Towards the end, Professor Full asked us for “Grand Challenges” of Robotics. One of the professors who I work with, Ken Goldberg, offered “the ability of a robot to pick up anything a human can pick up, including stuff that doesn’t want to be picked up.” You can verify this by looking at his Twitter. I agree with him.

Ken, meanwhile, helped me out a bit later that day. During the second coffee break, Ken gathered a few of his students (including me) and introduced us to Stanford Professor Allison Okamura, who’s also done some work on surgical robotics. At least I got to network a bit, which is better than the usual nothing!

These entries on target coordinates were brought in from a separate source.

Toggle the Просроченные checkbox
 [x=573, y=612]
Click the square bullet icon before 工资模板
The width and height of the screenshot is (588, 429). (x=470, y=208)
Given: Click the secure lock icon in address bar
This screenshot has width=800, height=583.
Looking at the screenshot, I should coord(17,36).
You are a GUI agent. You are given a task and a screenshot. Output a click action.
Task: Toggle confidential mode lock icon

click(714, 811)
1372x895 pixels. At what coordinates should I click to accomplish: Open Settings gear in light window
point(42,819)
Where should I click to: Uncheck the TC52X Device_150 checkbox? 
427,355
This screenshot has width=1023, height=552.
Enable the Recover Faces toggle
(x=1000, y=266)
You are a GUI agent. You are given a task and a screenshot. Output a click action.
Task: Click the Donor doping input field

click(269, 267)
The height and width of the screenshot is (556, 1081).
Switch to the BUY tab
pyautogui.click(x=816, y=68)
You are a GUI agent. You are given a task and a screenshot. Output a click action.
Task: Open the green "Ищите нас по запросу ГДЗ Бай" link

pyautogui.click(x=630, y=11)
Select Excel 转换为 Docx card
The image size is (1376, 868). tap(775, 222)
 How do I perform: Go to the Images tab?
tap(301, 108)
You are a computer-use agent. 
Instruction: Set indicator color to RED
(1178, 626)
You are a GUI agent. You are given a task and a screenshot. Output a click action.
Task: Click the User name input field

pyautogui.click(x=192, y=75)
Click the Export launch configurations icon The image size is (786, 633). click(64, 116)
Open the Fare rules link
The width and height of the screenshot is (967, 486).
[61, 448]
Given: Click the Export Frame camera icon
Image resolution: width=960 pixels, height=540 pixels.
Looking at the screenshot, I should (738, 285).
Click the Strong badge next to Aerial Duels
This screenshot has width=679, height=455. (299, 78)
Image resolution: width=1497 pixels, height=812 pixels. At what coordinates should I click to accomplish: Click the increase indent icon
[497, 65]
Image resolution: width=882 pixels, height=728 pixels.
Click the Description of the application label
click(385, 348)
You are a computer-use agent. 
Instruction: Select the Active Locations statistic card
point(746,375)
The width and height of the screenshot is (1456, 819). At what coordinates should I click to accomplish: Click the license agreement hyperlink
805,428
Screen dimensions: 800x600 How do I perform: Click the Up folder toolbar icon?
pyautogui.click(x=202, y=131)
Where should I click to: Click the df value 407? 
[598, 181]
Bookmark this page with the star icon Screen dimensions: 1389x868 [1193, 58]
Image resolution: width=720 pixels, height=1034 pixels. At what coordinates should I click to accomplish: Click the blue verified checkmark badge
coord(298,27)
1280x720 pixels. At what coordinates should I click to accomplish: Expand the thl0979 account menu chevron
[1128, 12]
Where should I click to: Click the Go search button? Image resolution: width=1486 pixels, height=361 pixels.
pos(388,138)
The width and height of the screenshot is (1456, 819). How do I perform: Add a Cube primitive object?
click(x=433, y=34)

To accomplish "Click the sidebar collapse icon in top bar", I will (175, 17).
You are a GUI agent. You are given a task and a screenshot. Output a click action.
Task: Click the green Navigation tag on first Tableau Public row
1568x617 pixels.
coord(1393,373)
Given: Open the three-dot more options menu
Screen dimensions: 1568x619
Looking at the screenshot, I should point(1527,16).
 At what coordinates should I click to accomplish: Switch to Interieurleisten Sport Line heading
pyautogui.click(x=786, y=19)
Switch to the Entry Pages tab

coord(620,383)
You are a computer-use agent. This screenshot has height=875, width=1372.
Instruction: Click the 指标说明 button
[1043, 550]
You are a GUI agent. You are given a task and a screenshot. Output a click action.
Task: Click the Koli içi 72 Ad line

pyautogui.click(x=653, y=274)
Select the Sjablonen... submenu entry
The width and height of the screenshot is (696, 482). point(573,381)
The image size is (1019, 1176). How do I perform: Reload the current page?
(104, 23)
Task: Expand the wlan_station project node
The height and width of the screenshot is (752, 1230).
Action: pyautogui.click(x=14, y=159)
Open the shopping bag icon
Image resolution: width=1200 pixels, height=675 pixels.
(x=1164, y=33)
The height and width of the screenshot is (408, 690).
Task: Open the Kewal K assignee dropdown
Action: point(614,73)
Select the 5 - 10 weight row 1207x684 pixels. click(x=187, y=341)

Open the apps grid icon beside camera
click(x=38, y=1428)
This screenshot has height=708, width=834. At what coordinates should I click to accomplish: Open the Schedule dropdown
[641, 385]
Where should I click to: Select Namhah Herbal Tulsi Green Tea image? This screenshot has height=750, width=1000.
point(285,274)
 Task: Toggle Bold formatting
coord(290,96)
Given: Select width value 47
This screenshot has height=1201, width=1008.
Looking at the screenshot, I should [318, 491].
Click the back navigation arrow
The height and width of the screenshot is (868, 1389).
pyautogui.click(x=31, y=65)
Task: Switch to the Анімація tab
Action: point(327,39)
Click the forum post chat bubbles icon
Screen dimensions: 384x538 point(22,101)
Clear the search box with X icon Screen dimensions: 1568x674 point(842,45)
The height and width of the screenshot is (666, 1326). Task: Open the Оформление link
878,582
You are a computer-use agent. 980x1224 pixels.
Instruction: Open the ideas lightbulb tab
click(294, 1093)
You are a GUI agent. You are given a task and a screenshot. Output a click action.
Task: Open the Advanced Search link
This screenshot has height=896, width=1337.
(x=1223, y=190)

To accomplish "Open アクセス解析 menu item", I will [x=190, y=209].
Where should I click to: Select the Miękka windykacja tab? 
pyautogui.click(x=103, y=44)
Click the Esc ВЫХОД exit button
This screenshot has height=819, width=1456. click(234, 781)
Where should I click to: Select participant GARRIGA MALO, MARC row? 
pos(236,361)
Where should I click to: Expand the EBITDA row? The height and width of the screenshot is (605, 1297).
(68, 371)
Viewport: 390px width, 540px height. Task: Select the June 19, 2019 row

We then had our second set of lightning talks, with the same old issues (people going over their time, etc.), and then our fourth set of faculty talks. This featured stars such as Jitendra Malik and Sergey Levine. I enjoyed Malik’s talk, which was entertaining for two reasons. First, he joked that vision and robotics people (and Malik is a vision person) were historically separate communities in AI, but after drastic improvements in image recognition due to Deep Learning, the “robotics people better pay attention to what the vision people are doing.”

The second joke Malik made was with regards to Stanford vs Berkley. The joke was that Stanford people could develop algorithms for robots (e.g., navigation) that perform well when applied to Stanford-based environments, but which fail on Berkeley-based environments. Why? Stanford is nice and clean, Berkeley is dirty and messy.

Well, UC Berkeley may be a bit run down, not to mention crowded (see image below), but it’s the people that matter, right?

bars Yeowch. BARS sure was popular! Well, that, and the venue is a bit too small for what we're offering. No wonder I regularly hear complaints that Berkeley is too crowded.

Some random, concluding thoughts:

  • Two areas of research in robotics (and AI more generally) that are hugely popular are safety and robustness. These are related, though there are subtle differences.

  • There were several faculty talking about aerospace dynamics and mechanical engineering. This is not my area of research so I had a hard time processing the concepts. There was also more on surgical robotics than I expected, due to several Stanford faculty (as our surgical robotics person, Ken, is mostly working on grasping). Berkeley, naturally, has more faculty who do Deep Reinforcement Learning for Robotics, and I find that to be the most riveting field of robotics and AI.

  • Many faculty kept saying some variant of: “we’ll do Deep Learning because it’s so popular and works.” Yes, I know it’s popular, and it’s funny to talk about it, but by now this has grown stale on me and I wish people would cut back on their hackneyed Deep Learning comments.

  • Unfortunately, since I spent most of the coffee breaks talking to a few people or relaxing, I didn’t get to attend either poster session. I got a glimpse of one of them and it looked crowded (and noisy) so maybe I didn’t miss much.

Well, that’s a wrap. I look forward to attending BARS 2018 at Stanford. Thank you to everyone who helped make BARS 2017 happen!